Scicluna, a former finance minister, said energy subsidies should now be targeted and temporary, as both the IMF and the European Commission have this requested by calling for a gradual reduction in energy subsidies and for Malta to take its deficit down to below 3% of GDP.
Addressing the Institute of Financial Service Practitioners in his annual speech, Scicluna said that while post-pandemic supply bottlenecks appeared to be correcting themselves, Malta’s €320 million in subsidised energy and fuel prices could be countering a disinflationary effect.
“Overall inflation in Malta is set to ease further in the coming months. The disinflation process is largely being supported by the resolution of supply chain bottlenecks and the lagged impact of tighter monetary policy on imported inflation,” Scicluna said.
However, he said that a number of domestic factors were now working in the opposite direction. “These include a still dynamic economy buoyed to some extent by the support to demand arising from the energy subsidies,” Scicluna said.
He also added that a weak pass-through of the higher rates on deposit and lending rates in Malta were also supporting robust credit growth, especially in real estate. This means that with more cash in hand, price inflation might not be abating as fast as desired.
“This state of play may be good for economic growth in the short-term.

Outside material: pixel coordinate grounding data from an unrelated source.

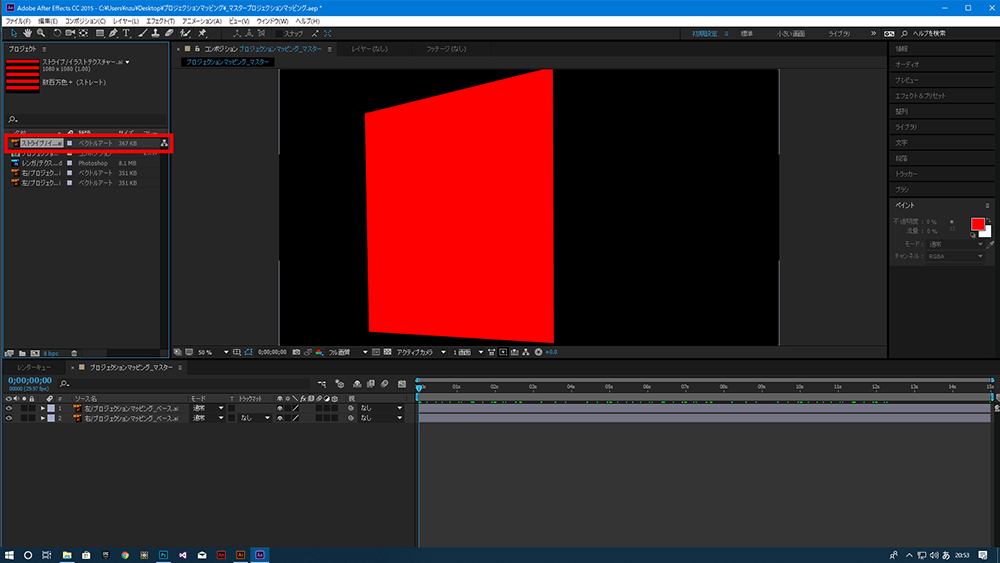Screen dimensions: 1000x563
Task: Enable the スナップ checkbox
Action: pyautogui.click(x=279, y=33)
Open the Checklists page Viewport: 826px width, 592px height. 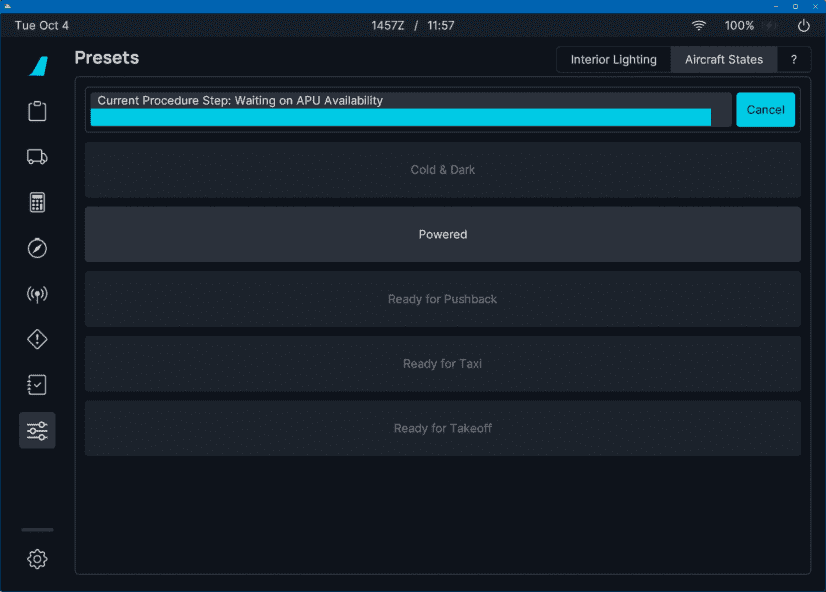coord(37,385)
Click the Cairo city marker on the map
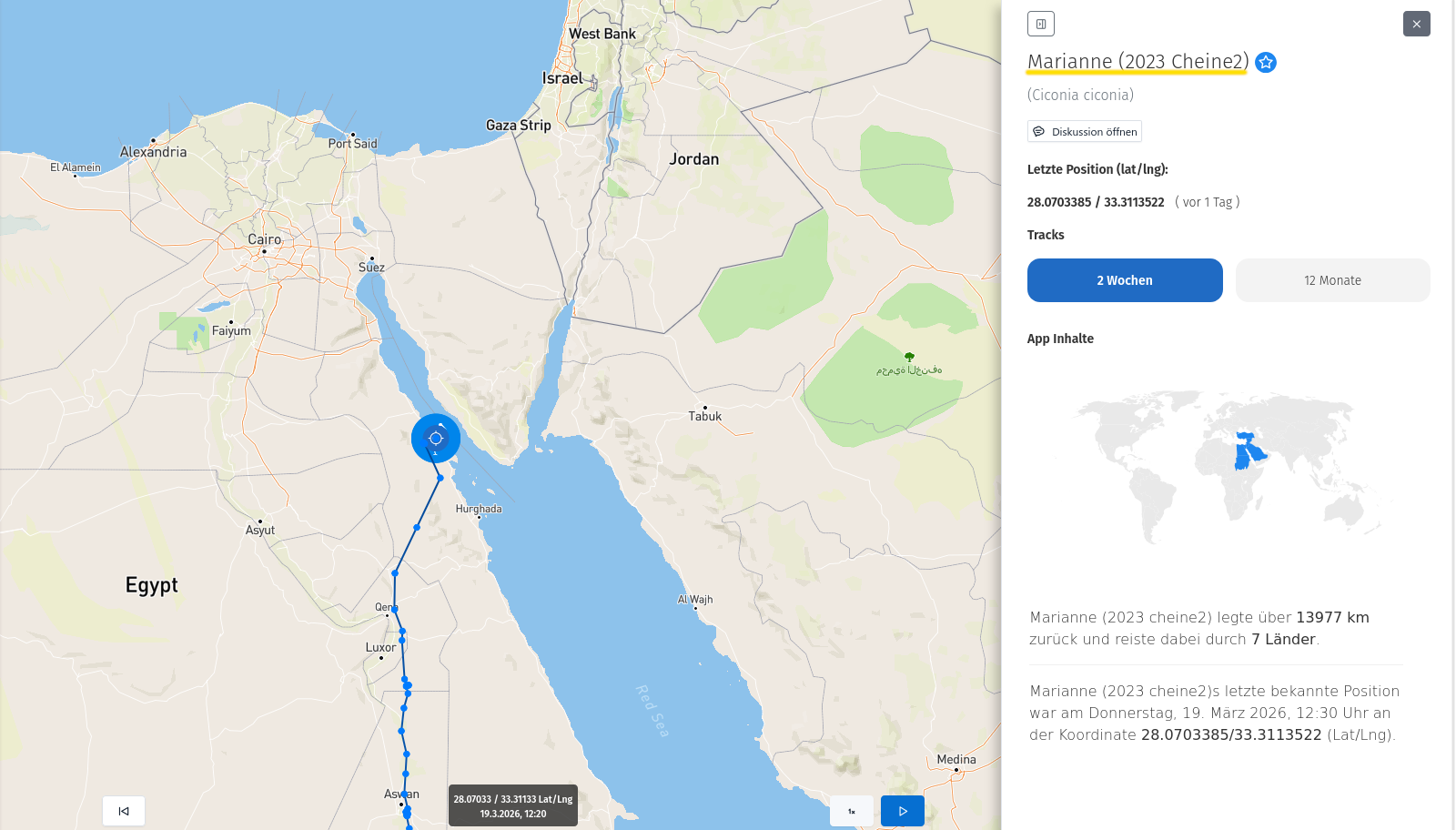Viewport: 1456px width, 830px height. [264, 251]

However, it also means that the power of a key policy tool that is geared towards dampening demand and hence inflationary pressures is severely diluted in Malta,” Scicluna said.
The CBM Governor conceded however that there was a strong, indirect inflationary effect from import prices. He said better use of NextGenerationEU funds, as well as faster digitalization and upskilling of human resources, was essential in supporting the Maltese economy
Drawing on his own experience, Scicluna said Malta had to focus on keeping its rate of economic growth higher than the rate of interest of its public debt, which has to remain below 65% of GDP under EU laws.

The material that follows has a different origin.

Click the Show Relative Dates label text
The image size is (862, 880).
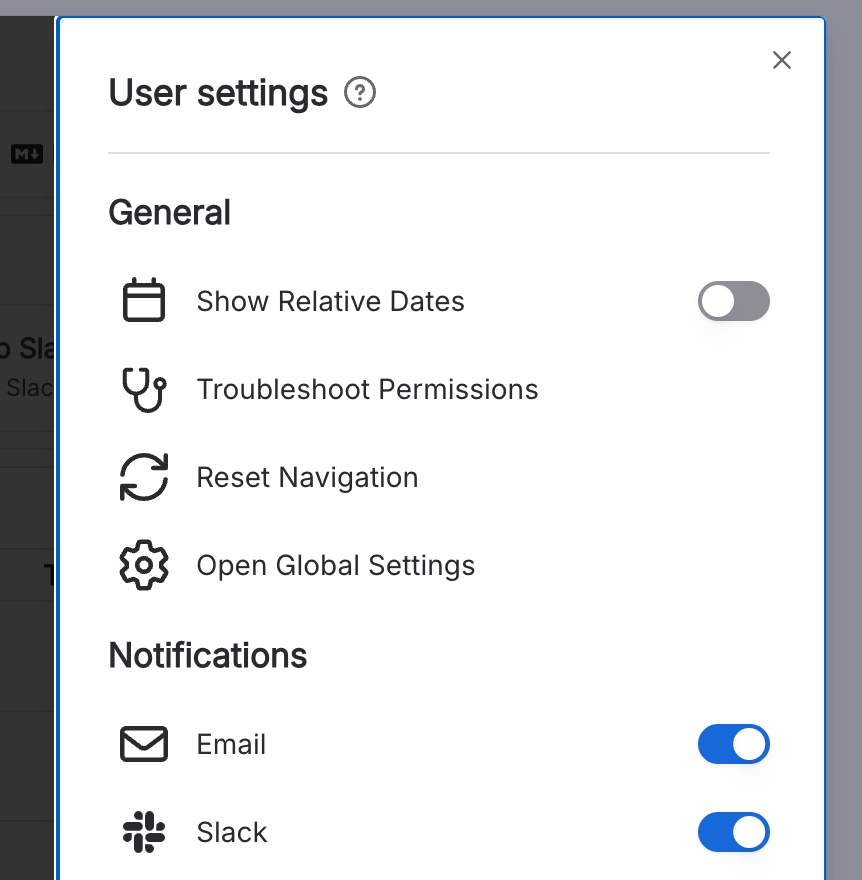331,300
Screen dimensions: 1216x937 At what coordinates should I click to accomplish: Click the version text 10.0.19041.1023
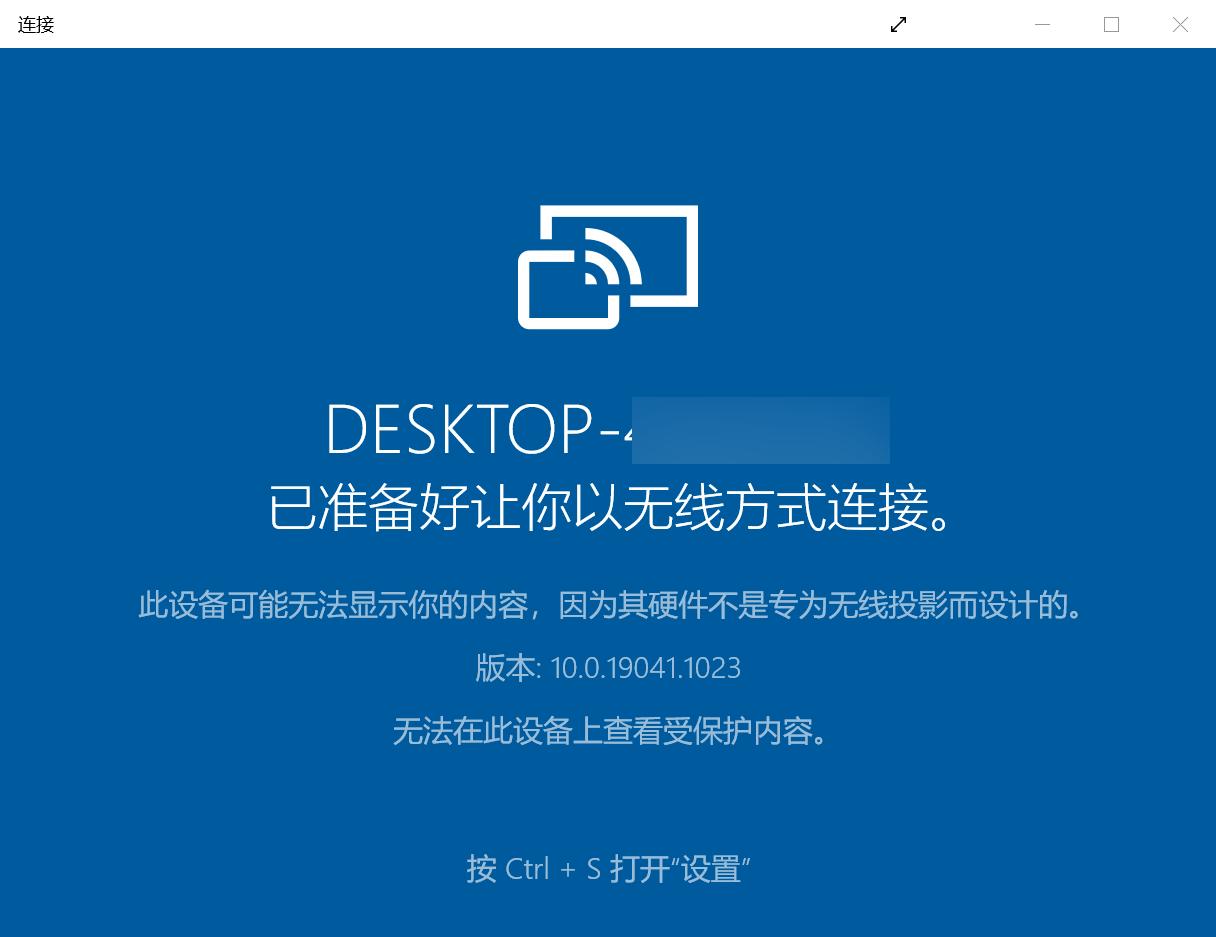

“The current and future environment cannot be compared to the pre-Covid period. It will definitely be more challenging this time. So nobody in his or her right senses will ask for a sharp fiscal consolidation. But wherever the economy allows it, we should grab the opportunity to make further progress towards stabilising and reducing the primary imbalance. The future is highly uncertain and shocks could come from anywhere, so building buffers will enhance the resilience of our economy.”
The Maltese economy has also been characterised by a high degree of labour tightness, and inflation in Malta is also moderating from high levels. After having reached a peak of 7.3% in December 2022, overall inflation is estimated to have fallen to 4.2% in October, while inflation excluding food and energy is estimated at 3.6%.